Dataset rows>
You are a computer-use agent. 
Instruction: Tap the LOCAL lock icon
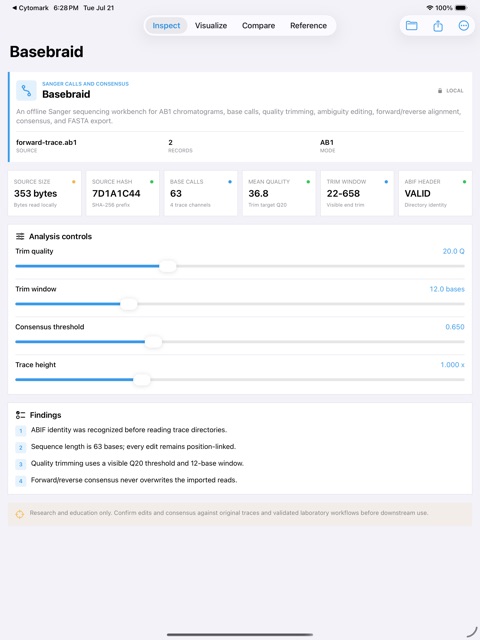[x=440, y=91]
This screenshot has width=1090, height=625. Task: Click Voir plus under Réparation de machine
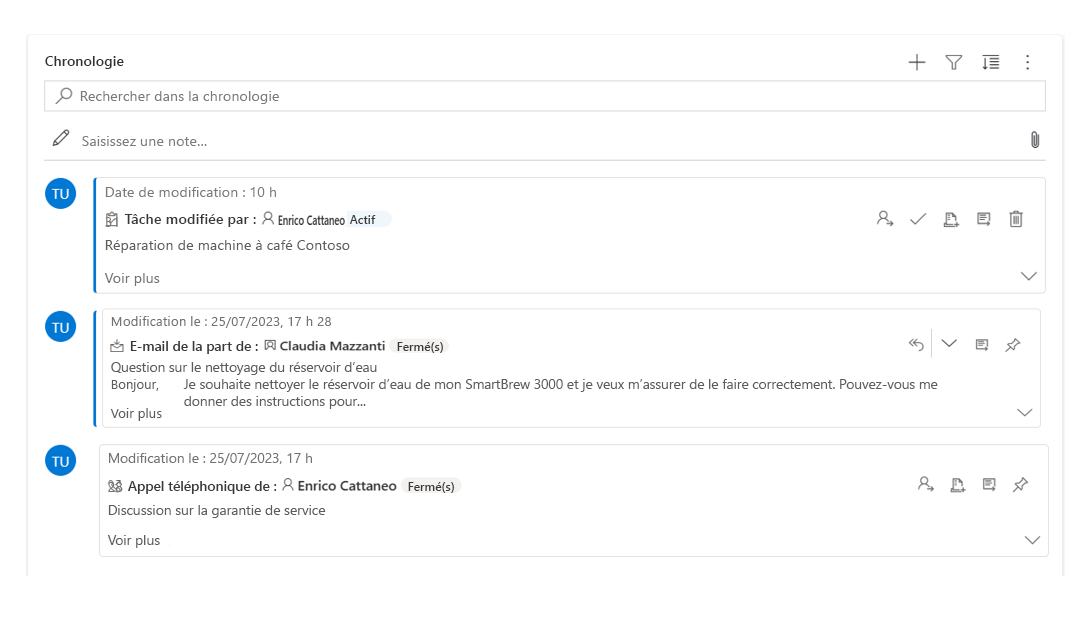[132, 278]
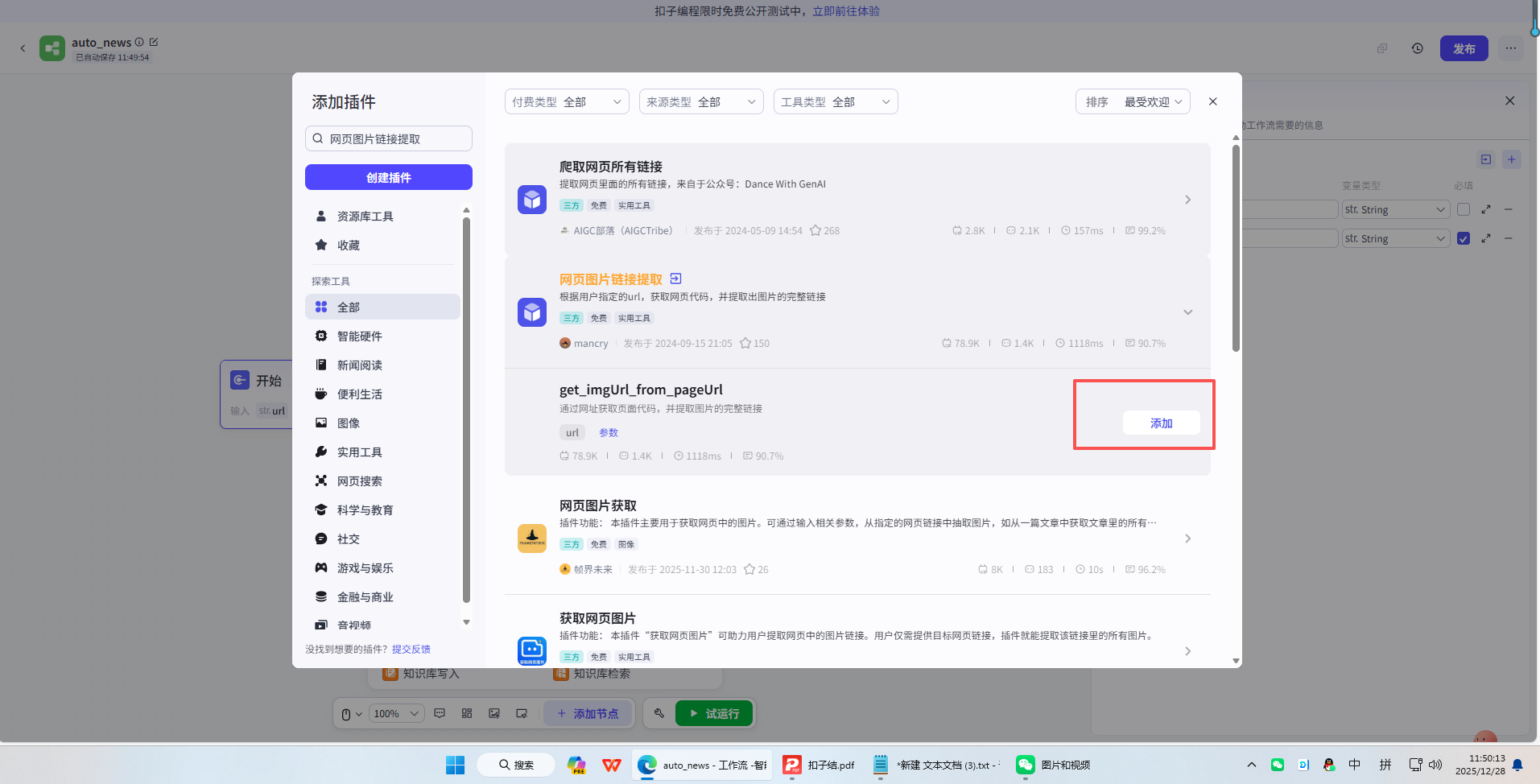Click the wrench icon beside 试运行

click(x=659, y=713)
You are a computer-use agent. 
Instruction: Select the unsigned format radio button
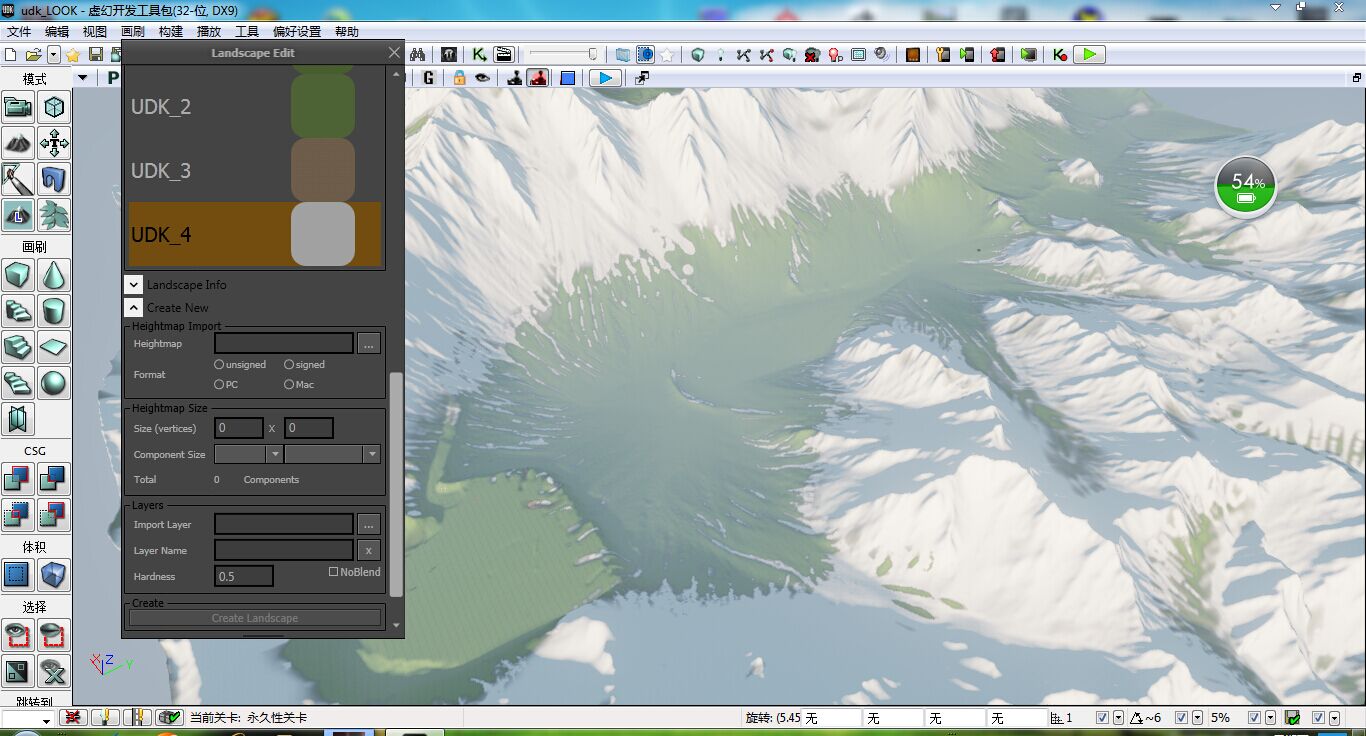(x=219, y=365)
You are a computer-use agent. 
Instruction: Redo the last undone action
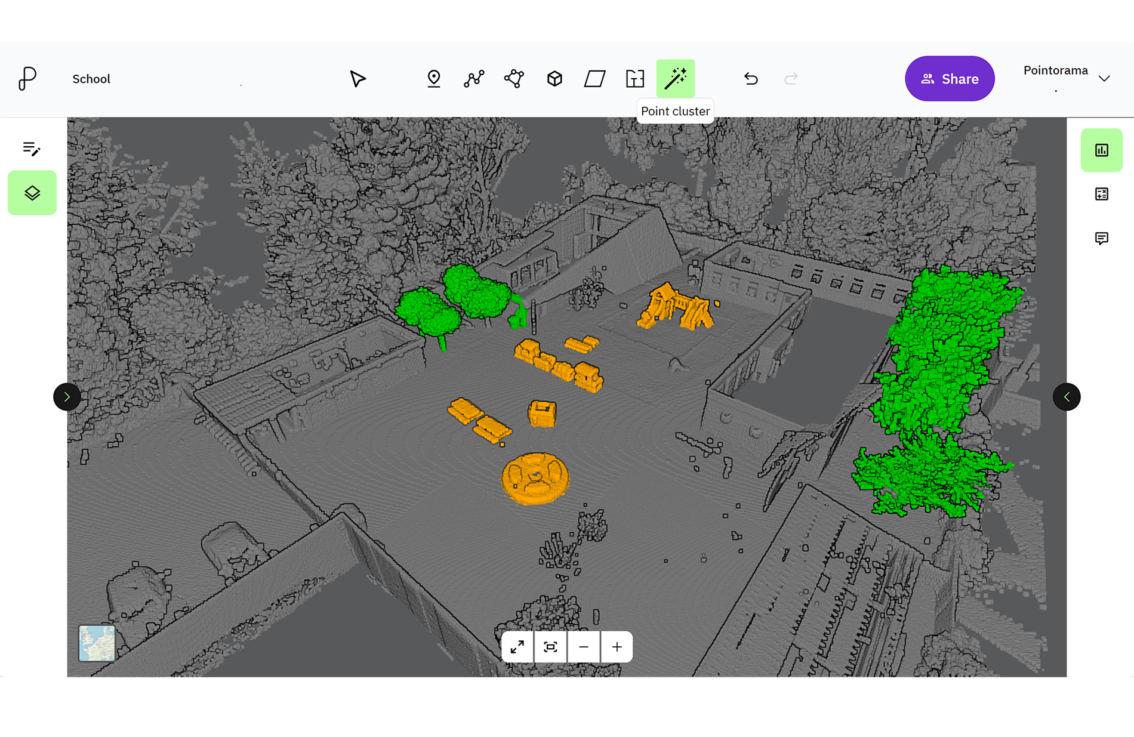[791, 79]
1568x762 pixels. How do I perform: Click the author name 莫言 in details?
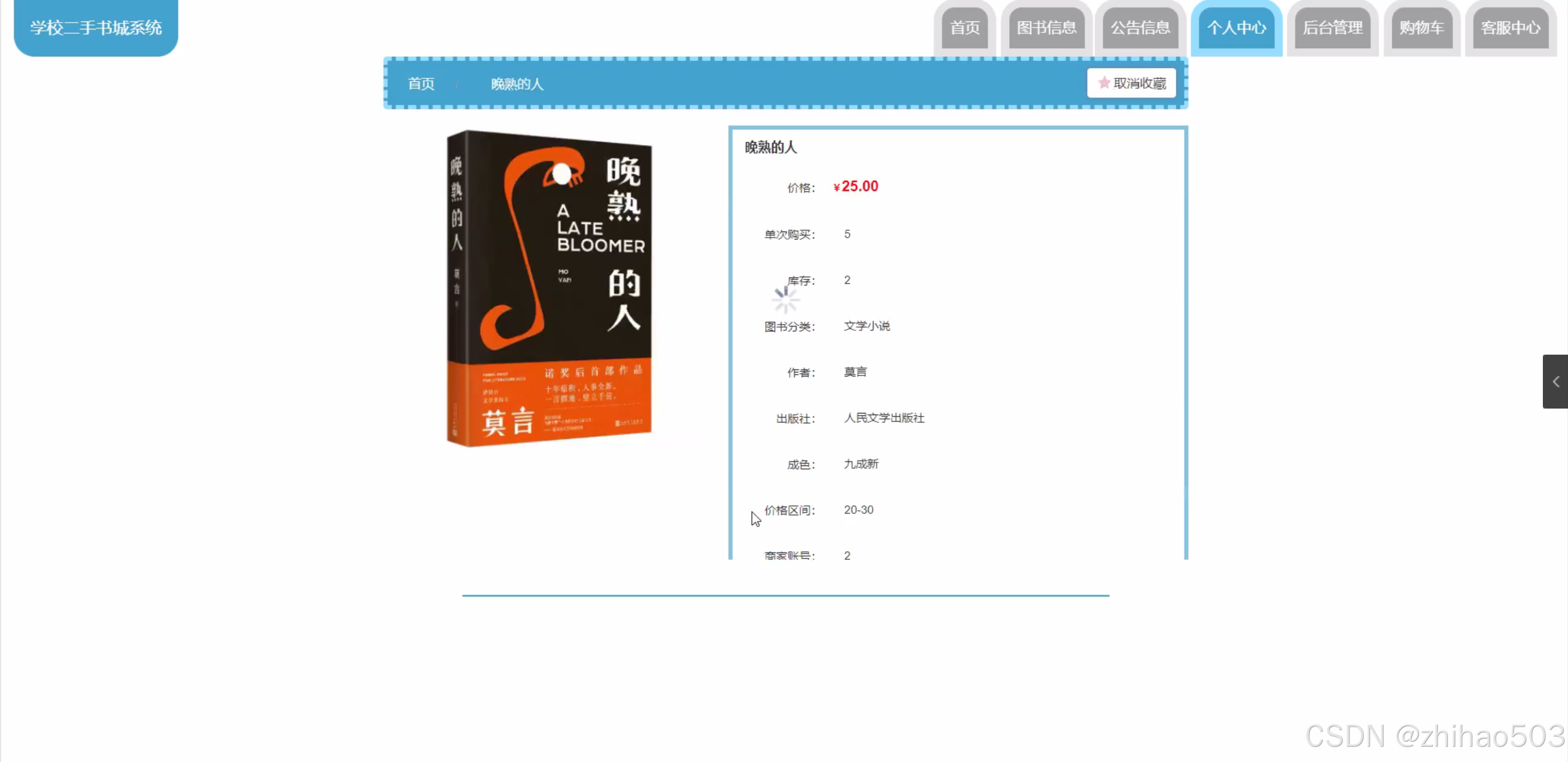point(855,372)
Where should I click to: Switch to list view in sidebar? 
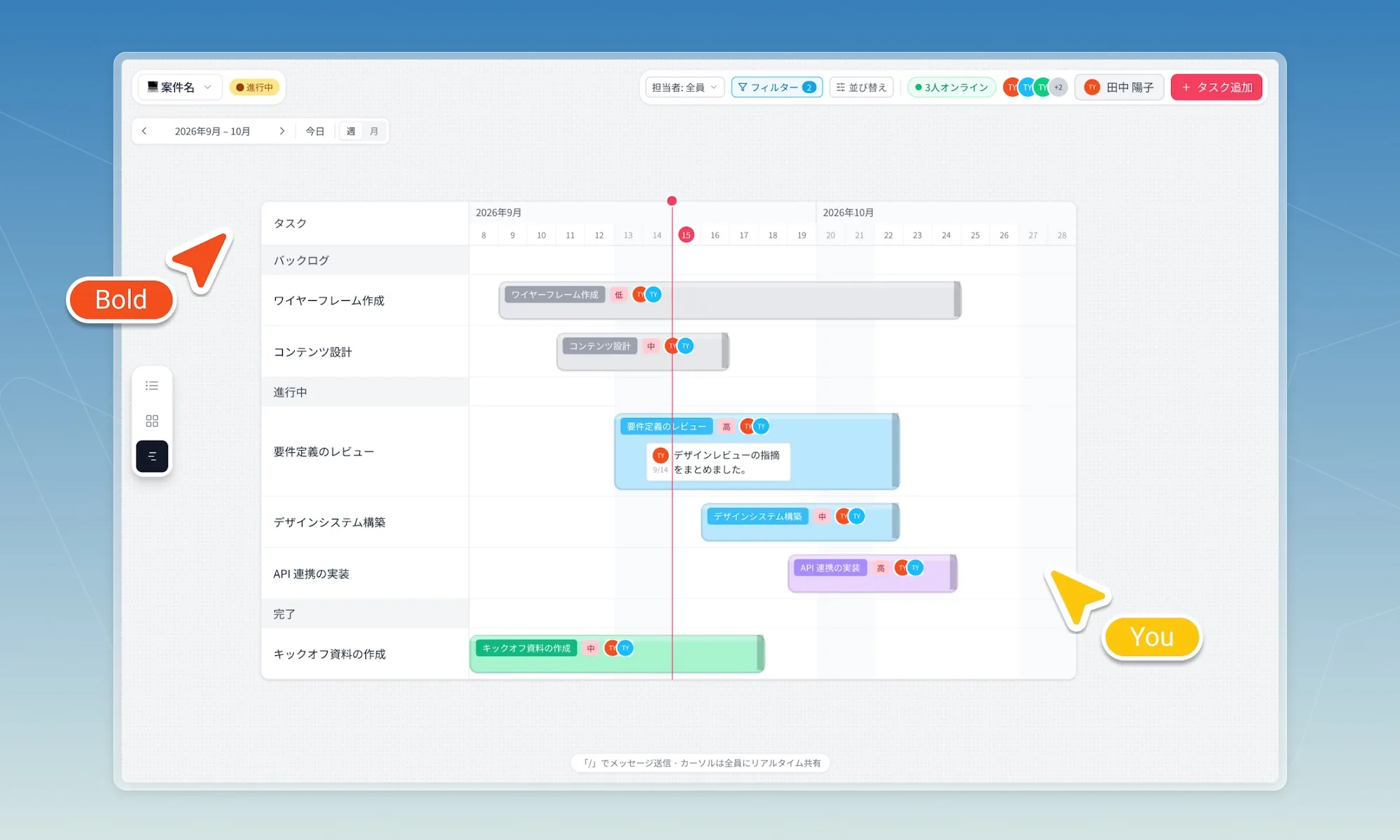pos(152,386)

Task to carry out>
Reproduce all of the rows above word for word, leaving out the pictures.

Solution to the problem>
You are a computer-use agent. 
Instruction: Tap the LOCAL lock icon
[x=440, y=91]
This screenshot has width=1090, height=625. Task: Click Voir plus under Réparation de machine
[132, 278]
Click the wrench icon beside 试运行

click(x=659, y=713)
You are a computer-use agent. 
Instruction: Select the unsigned format radio button
(x=219, y=365)
You are a computer-use agent. 
Instruction: Redo the last undone action
[791, 79]
1568x762 pixels. How do I perform: Click the author name 莫言 in details?
point(855,372)
Where should I click to: Switch to list view in sidebar? 
pos(152,386)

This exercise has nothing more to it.